In their study of 911 babies born after infertility treatment, congenital malformations were encountered in 2.4% of newborns in the letrozole group and 4.8% of newborns in the CC group. Major malformations were detected in 1.2% of the babies in the letrozole group and in 3.0% of the babies in the CC group. These rates of major anomalies were not statistically different between the 2 groups, and were similar to the quoted rates of anomalies found in the general population (2–3%) (32,33).
It is suggested Tulandi (29) and others (34) that as the half life of letrozole is approximately 45 hours (range 30–60 hours) it is cleared from the body completely by the time of embryo implantation, as compared to clomiphene citrate which remains in the system due to its longer half life of 5–7 days(34). Letrozole is eliminated as an inactive carbinol metabolite mainly via the kidneys.

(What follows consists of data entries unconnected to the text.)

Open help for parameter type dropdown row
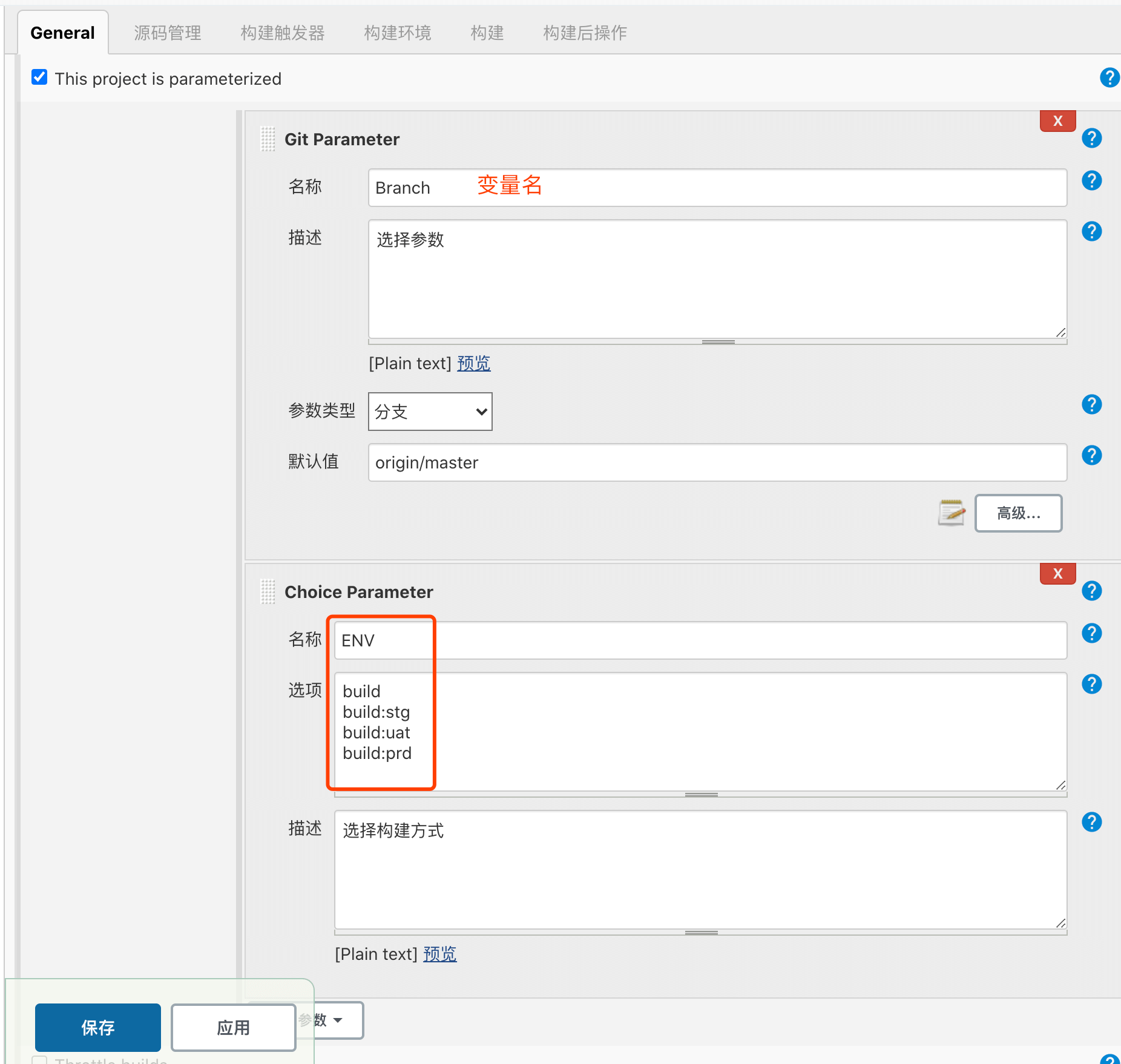1121x1064 pixels. coord(1091,405)
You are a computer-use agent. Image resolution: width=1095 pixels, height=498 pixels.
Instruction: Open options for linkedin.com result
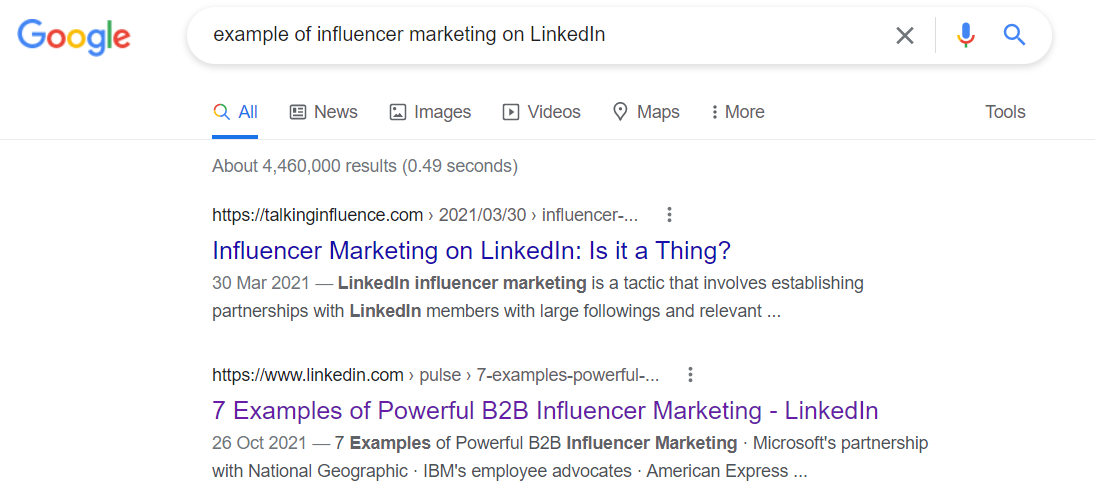pyautogui.click(x=690, y=375)
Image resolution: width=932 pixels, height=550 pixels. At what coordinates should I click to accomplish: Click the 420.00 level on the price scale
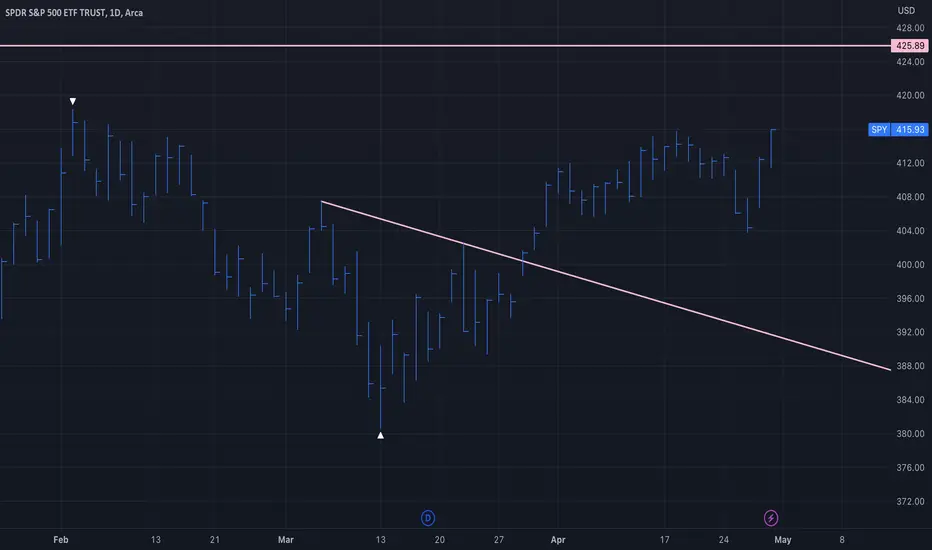[x=910, y=95]
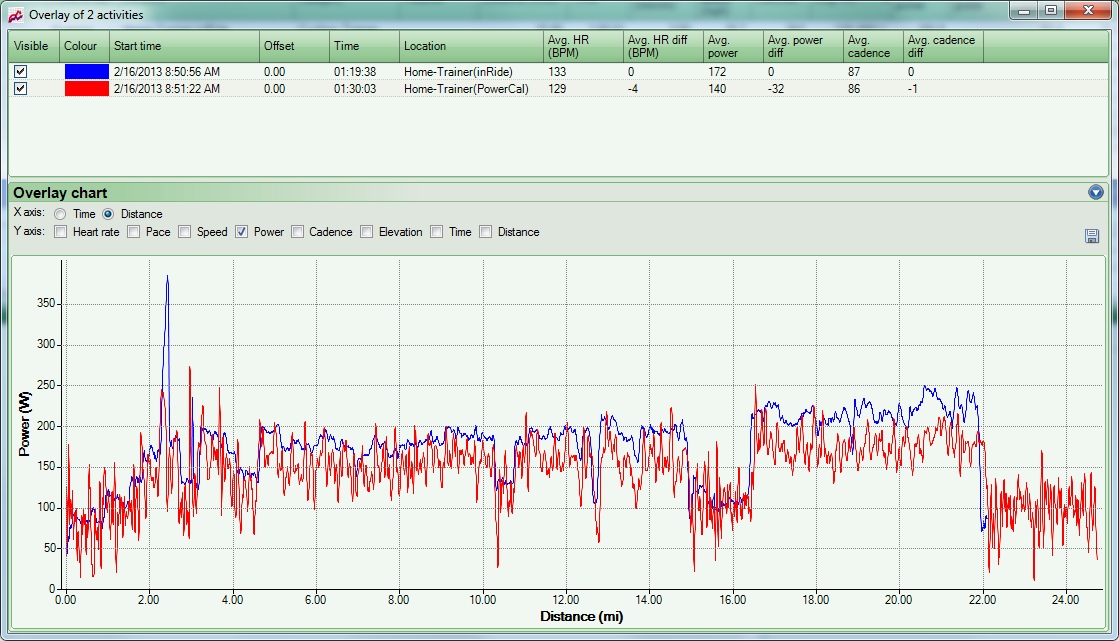Click the application icon in title bar
Viewport: 1119px width, 641px height.
pyautogui.click(x=16, y=14)
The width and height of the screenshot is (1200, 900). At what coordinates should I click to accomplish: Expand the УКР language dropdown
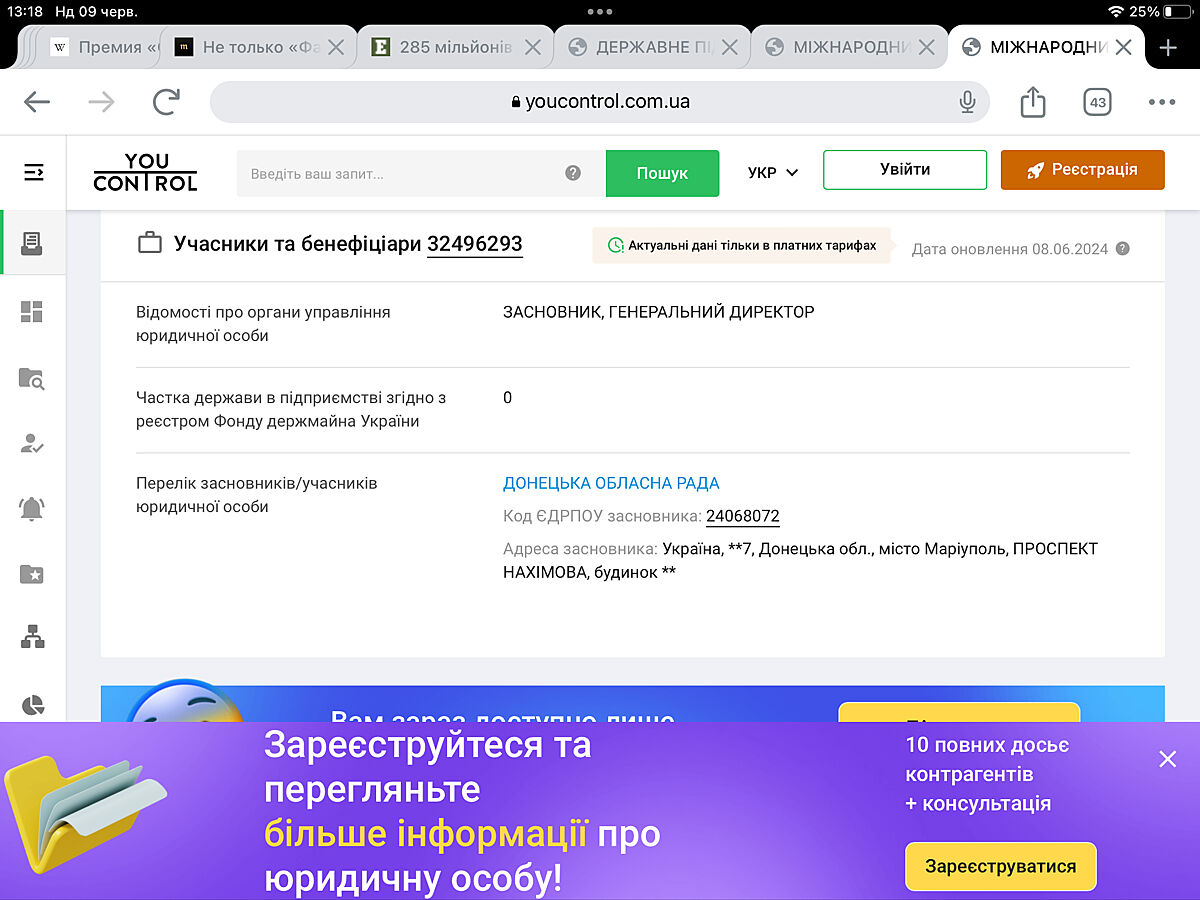point(773,173)
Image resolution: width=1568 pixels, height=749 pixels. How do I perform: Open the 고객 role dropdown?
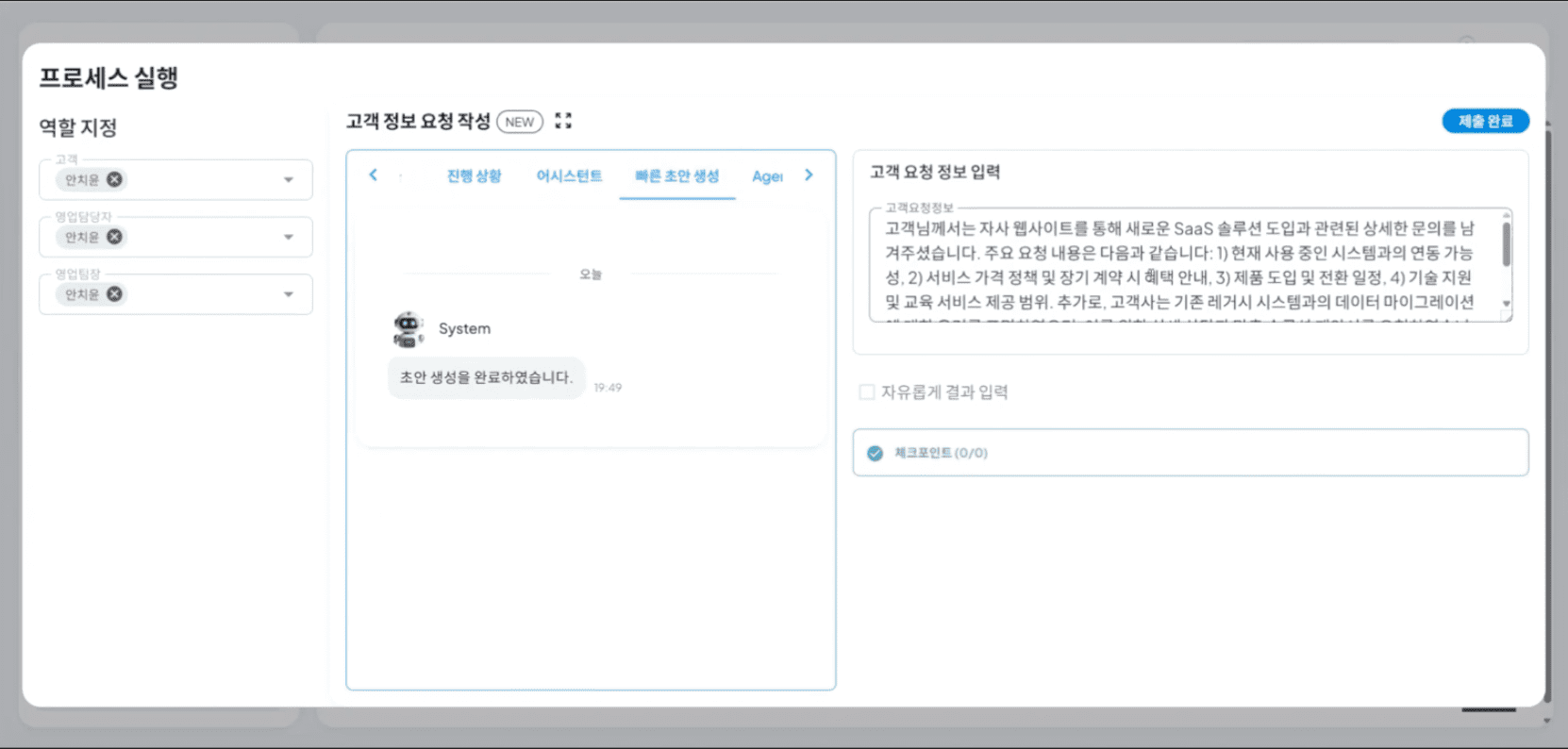click(x=289, y=179)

Thus, the exposure to the drug predates the critical fetal development period, casting doubt on the biological plausibility of teratogenicity in the use of the drug for ovulation induction.
The mainstay of management of anovulation is to induce regular unifollicular ovulation whilst minimizing risks of OHSS and multiple pregnancies. The first drug of choice is still CC and alternative methods are used only in patients who are CC resistant. Unifollicular ovulation induction requires a subtle approach and this should be the norm especially in PCOS. Increased sensitivity of PCO ovary to exogenous stimulation, puts it at high risk of OHSS. It is hence necessary to achieve follicular maturation in an environment free from high LH, in order to enhance pregnancy outcomes. These lifestyle modifications are the best initial means of improving insulin resistance. In conclusion, increased sensitivity of PCO ovary to exogenous stimulation, puts it at high risk of OHSS. In summary, the different studies seem to confirm the efficacy of aromatase inhibitors in ovulation induction. The results suggest that the aromatase inhibitor, letrozole, may be used as an alternative new first-line treatment for ovulation induction in anovulatory infertile patients.